- [What you will do]:
a – In the page on mid-page query refinement, what is stated for each of these?
(i) What three things can the word "jaguar" refer to?
(ii) What kind of search results do very general terms provide?
(iii) Which query illustrates very narrow terms?
b – Can you carry on the page on mid-page query refinement from its last sentence?

- [Document]:
Mid-page Query Refinement

Mid Page Query Refinements

🔎 Search engines try to provide the most promising results in response to queries, but they can limit what they can return based on the queries used.

⚠️ Some search queries can be too ambiguous, too general, or too specific to provide good results.

📝 Examples:

📌 Homonyms – Words that have the same sound and possibly the same spelling but different meanings.
➡️ Example: The word “bear” 🐻 can mean to carry or refer to an animal or even an absence of clothing.
📌 Improper Contexts – Words that have multiple meanings depending on the subject.
➡️ Example: The word “jaguar” 🐆 can refer to an animal, a Macintosh operating system 💻, or a luxury car 🚗.
📌 Very General Terms – Provide overly broad search results 🌍.
➡️ Example: "food" 🍕would return results ranging from recipes, restaurants, food products, cooking tips, and more. It’s so broad that it doesn’t narrow down the type of food or context you’re looking for.
📌 Very Narrow Terms – Provide unduly restrictive and non-responsive search results 🎯.
Query: "Toyota Corolla 2020 red model with leather seats in New York"
Results: This would be very specific, and you might find only a few listings (if any) for that exact configuration. It’s so narrow that it might not return helpful information, like reviews or general price ranges, for other models.

- [Extracted data entries]:
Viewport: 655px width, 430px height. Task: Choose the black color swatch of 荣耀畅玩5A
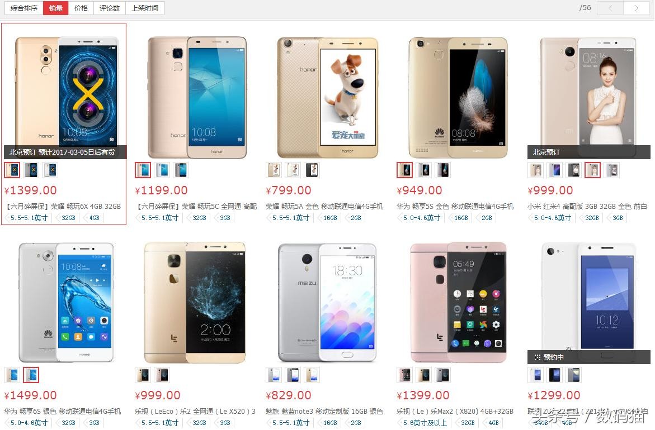tap(312, 170)
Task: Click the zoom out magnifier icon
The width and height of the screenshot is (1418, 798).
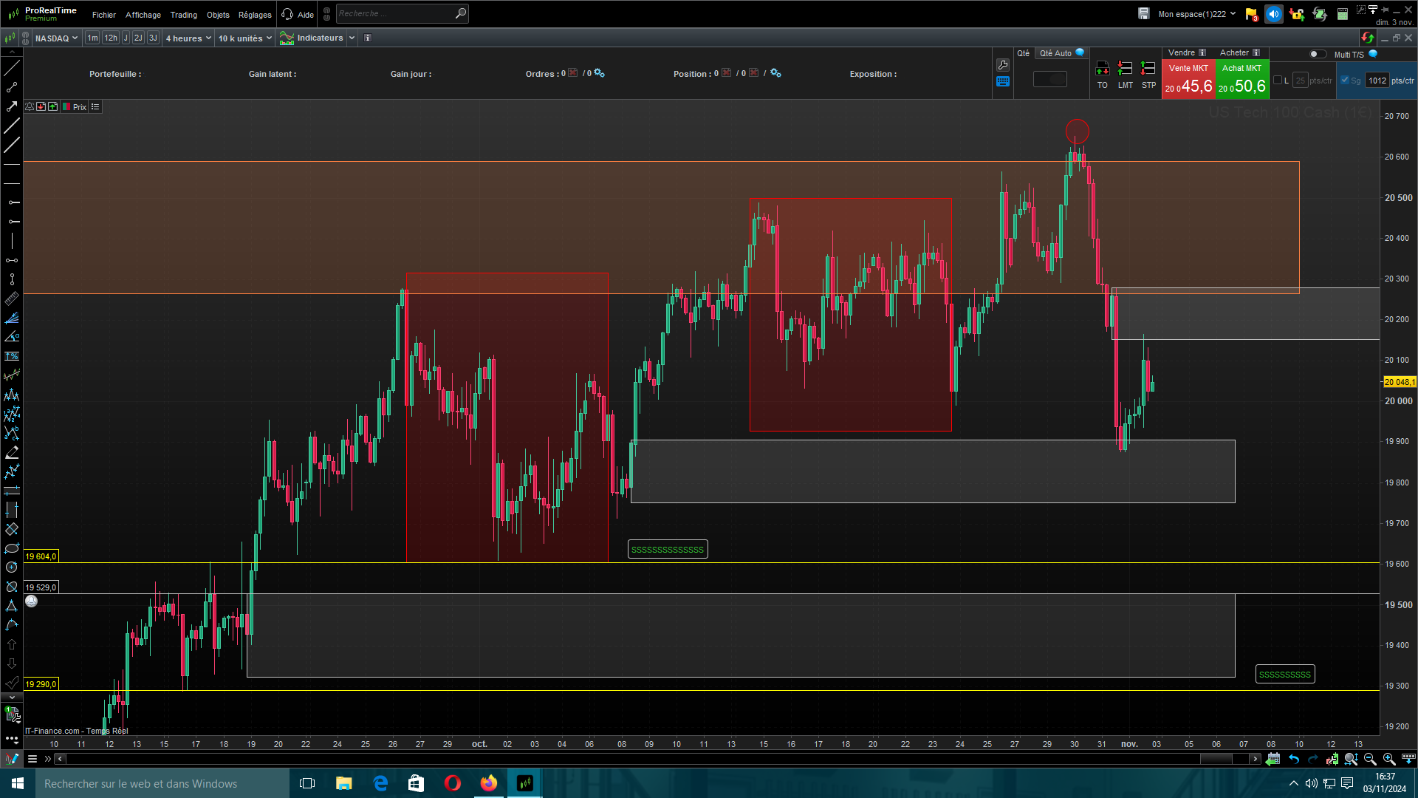Action: tap(1370, 759)
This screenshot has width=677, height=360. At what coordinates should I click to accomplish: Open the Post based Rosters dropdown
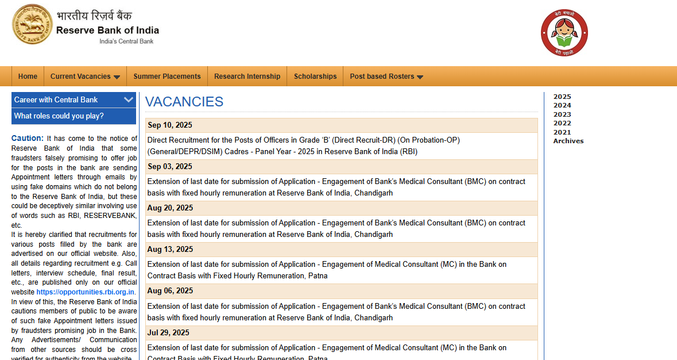pos(386,76)
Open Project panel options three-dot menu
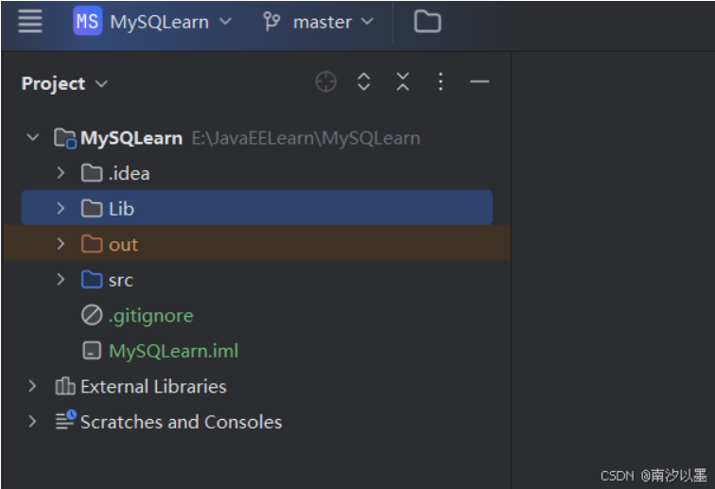The width and height of the screenshot is (715, 489). pyautogui.click(x=440, y=82)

- [Responses for each task]:
a –
(i) An animal, a Macintosh operating system, or a luxury car.
(ii) Overly broad search results.
(iii) "Toyota Corolla 2020 red model with leather seats in New York"

b –
💡 This query refinement patent application is an attempt to provide suggestions to address these problems and better match the searcher's intent. ✅

An example of how these Query Refinements work:

🔎 A searcher may try to find information on Google by entering the word “jaguar” into the search box and hitting enter.

📄 The results (webpages containing information) might fit into several meaningful groups:

🚗 Jaguar cars (Vehicles from the Jaguar Corporation)
🌍 Jaguar company websites (Official Jaguar websites in different countries)
🔧 Jaguar car owners association (A group for Jaguar car owners)
💻 Macintosh OS Jaguar (An old Apple operating system version called "Jaguar")
🐆 Jaguar animals (Information about the big cat species)
📌 Other random topics (Topics that don’t fit into any major group)

🔍 How Google Understands and Refines Searches

🏗️ Step 1: Finding Initial Results

Google first finds many search results related to "jaguar." Then, it picks the top 100 most relevant results (this number can change).

🔄 Step 2: Grouping the Results

Google organizes these 100 results into clusters (groups of similar documents).

Example:

One group for Jaguar cars 🚗
One for Mac OS X Jaguar 💻
One for Jaguar the animal 🐆
And so on...

Each document in these groups is matched with stored information from past searches to find related search terms.

📂 What Does "Stored Information from Past Searches" Mean?

Google remembers past searches 📚 and stores information about how people search and what they click on. This helps Google improve future searches!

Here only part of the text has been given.